Why do we keep coming back to the issue of how much sex is "okay" in YA novels?  I'm sure most of us suffer from the desire to know "the rules", whether we plan to follow them or break them.  But it's clear you can write a wonderful YA novel with plenty of sex or without any at all.  You can talk about violence against women and against men - or not.  Drugs, alcohol, language, questions of identity and belief - it's all fair game, and up to the demands of the story.

Do authors lose readers for their decisions? Sure, I suppose.  For writing a racy scene, for including characters who drink or smoke - but then, you could lose readers who don't identify with straight-edge teens if your characters don't share any of their life experiences.  Teenagers are no more monolithic a group than, say, "people in their 30s" - you'll never please or appeal to them all.  Write what the story demands; if your agent says it's unsellable, well, you can always revise.

(Closing note: there's no room here for me to gush about Katsa of Kristin Cashore's Graceling, a sex-positive heroine who doesn't keep marriage in the back of her mind, or Mae of Sarah Rees Brennan's Demon's Lexicon series, a kickass heroine who is allowed to show an interest in more than one guy at a time and still care about her family.  Someday, I will write the sappiest blog post ever about how much I love these heroines, in the vein of Tamora Pierce's Alanna.  Someday.)

Wednesday, March 2, 2011

Peeking into the trunk

Last night, after a fierce word war, Shayda and I got to talking about some of the embarrassing stuff we'd written when we were younger - in my case, I still have the 90,000-word Redwall-esque talking animal epic that I wrote in fourth and fifth grade.  I find it very fun to go back through what I wrote in elementary, middle, and high school and track my evolution as a writer - from the sprawling, description-heavy prose of fifth grade to the terse present-tense "edgy" stories of middle school to the self-indulgent novel about a young spy/assassin written during geometry class in sophomore year of high school.

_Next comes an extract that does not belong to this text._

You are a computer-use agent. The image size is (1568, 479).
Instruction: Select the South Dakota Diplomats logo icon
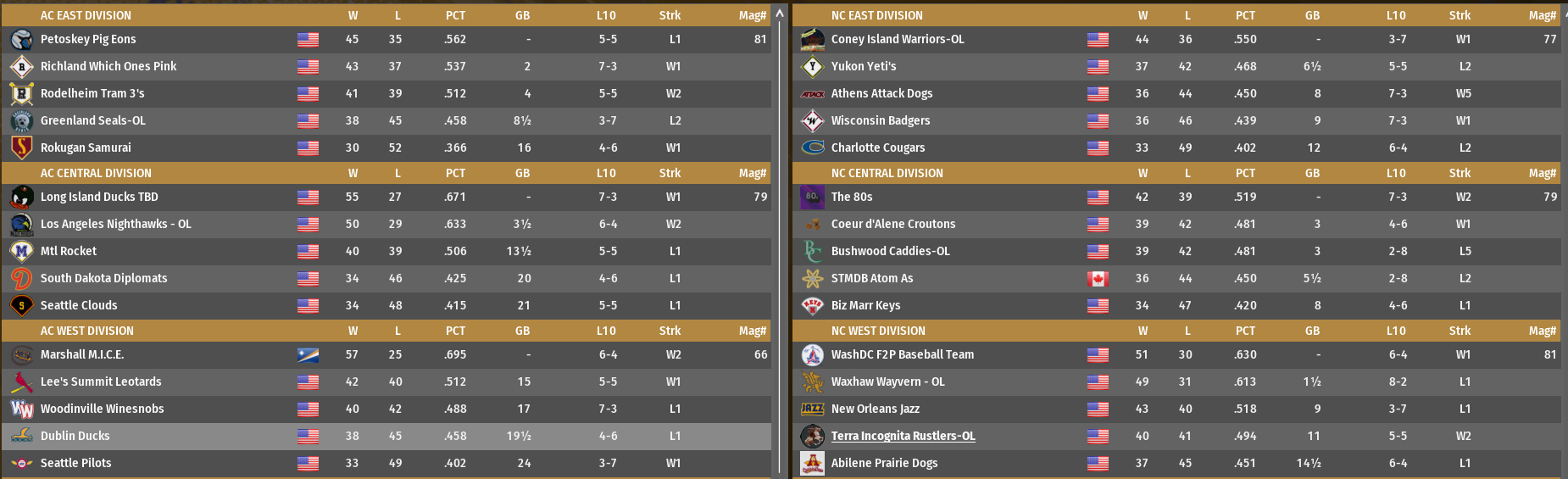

Every once in a while, I do find a half-begun plot that I think has some merit, and so I mark that story for possible cannibalization.  More often, though, looking back at old work reminds me how much I'm still growing as a writer; after all, back in fifth grade, I had the regrettable judgment to pitch my animal epic to a well-respected agent at a writers' conference.

Do you look back at your childhood writing, or is it locked away for good?